Hannah´sa 2. Dünya Savaşi´nın sonuna kadar çeşitli Yahudi
derneklerinde çalışmış, yazılar yazmıştı.
1950
yılında ise kaçak olarak çıktığı ülkesine unutamadığı
büyük aşkına yardım etmek için geri dönecek ve bir otel
odasında onun ile buluşacaktı. Bu görüsmede Heidegger Hannah`tan
yardım istiyodu. Hitler´e verdiği destekten dolayı eleştiriliyor
ve bu eleştirilerden kurtulmak istiyordu. Hannah´sa onun bu siyasi
gelişmelere vermiş olduğu desteğe hiç anlam verememiş olsa da
Heidegger´e olan bağlılığı geçen yıllara rağmen azalmamıştı.

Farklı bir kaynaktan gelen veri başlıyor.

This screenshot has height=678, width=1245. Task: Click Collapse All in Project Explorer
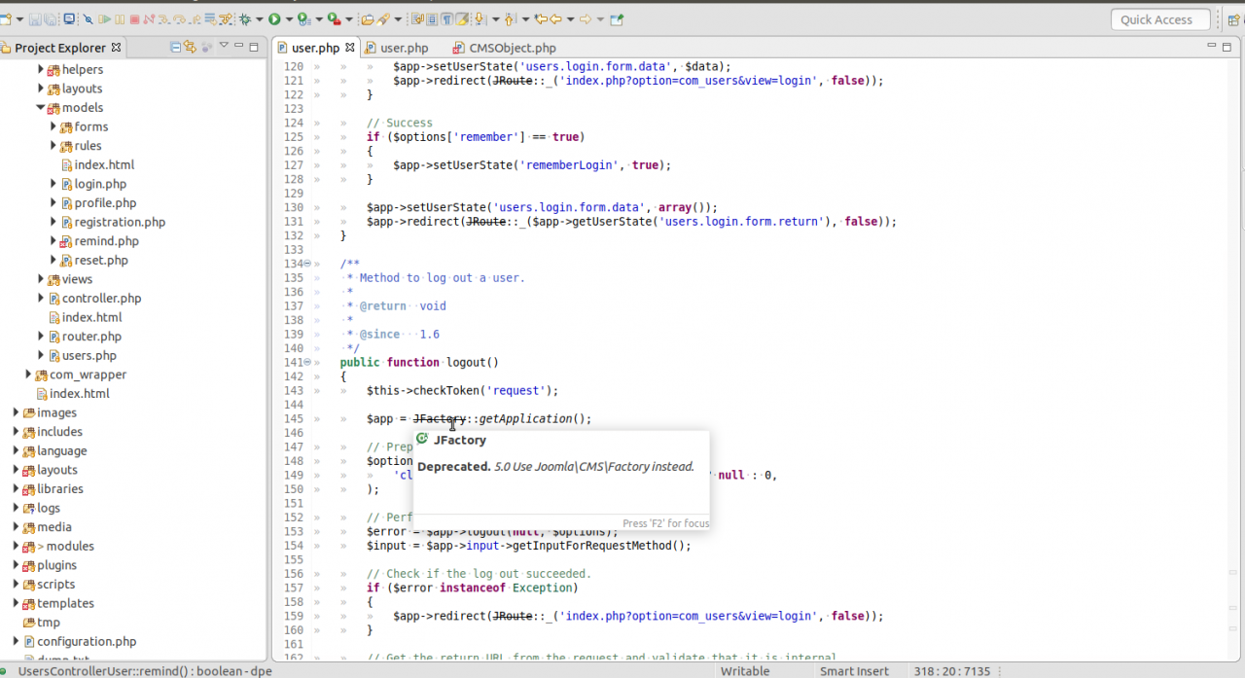click(x=176, y=47)
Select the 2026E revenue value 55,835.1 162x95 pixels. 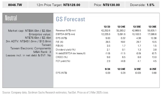click(152, 30)
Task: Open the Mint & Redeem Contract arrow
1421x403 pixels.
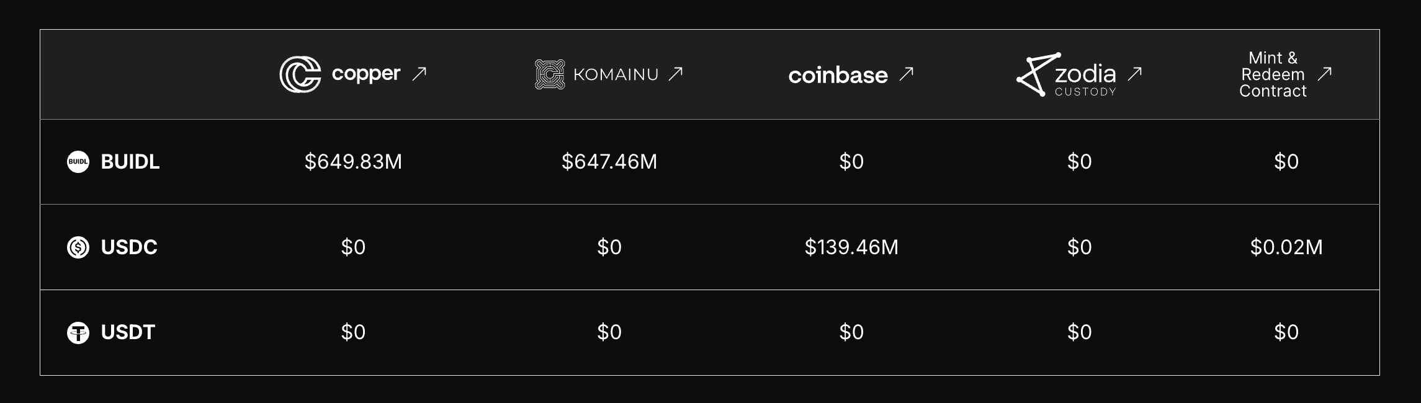Action: (1325, 74)
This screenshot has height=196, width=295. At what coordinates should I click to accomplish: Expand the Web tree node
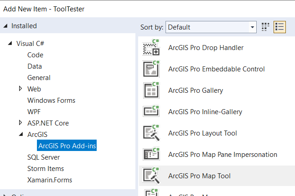[21, 89]
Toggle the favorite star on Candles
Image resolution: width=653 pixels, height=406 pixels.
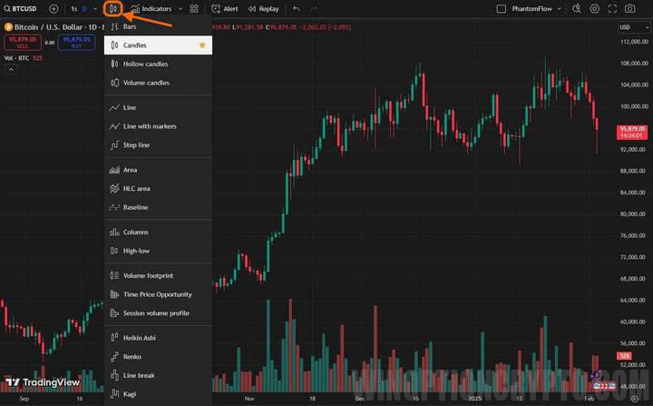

Belki de Hannah´ın bir eserindeki şu sözleri Heidiger´le
buluşmasının ve ölene kadar devam edecek olan dostluğunun
nedenlerini de açıklıyordu : "Ask doğası gereği saftır,
ulvidir, ruhanidir ve salt bu nedenden dolayı ki, sadece apolitik
değl, tüm politika karşıt insani dürtülerin en güçlüsüdür
de…"
Tüm
yaşanan imkansızlıklara, savaşa, ayrılıklara rağmen Martin ile
Hannah´ın aşkı bir kez daha dönüşüme uğramış ve aralarında
yeni bir dönem başlatmıştı. Artık ölene kadar görüşecekler,
aşklarını düşünce dünyalarına yansıtacaklardı. Ki Hannah,
Amerika´da kariyerinde de yükselişe geçmiş, 1959 yılında
Princeton Üniversitesi´nde ilk kadrolu kadın filozofu olmuştu.
Heidegger ise 1952 yılında üniversiteye geri dönmüş olsa da
siyasi geçmişi her seferinde yargılanmasına neden oluyordu.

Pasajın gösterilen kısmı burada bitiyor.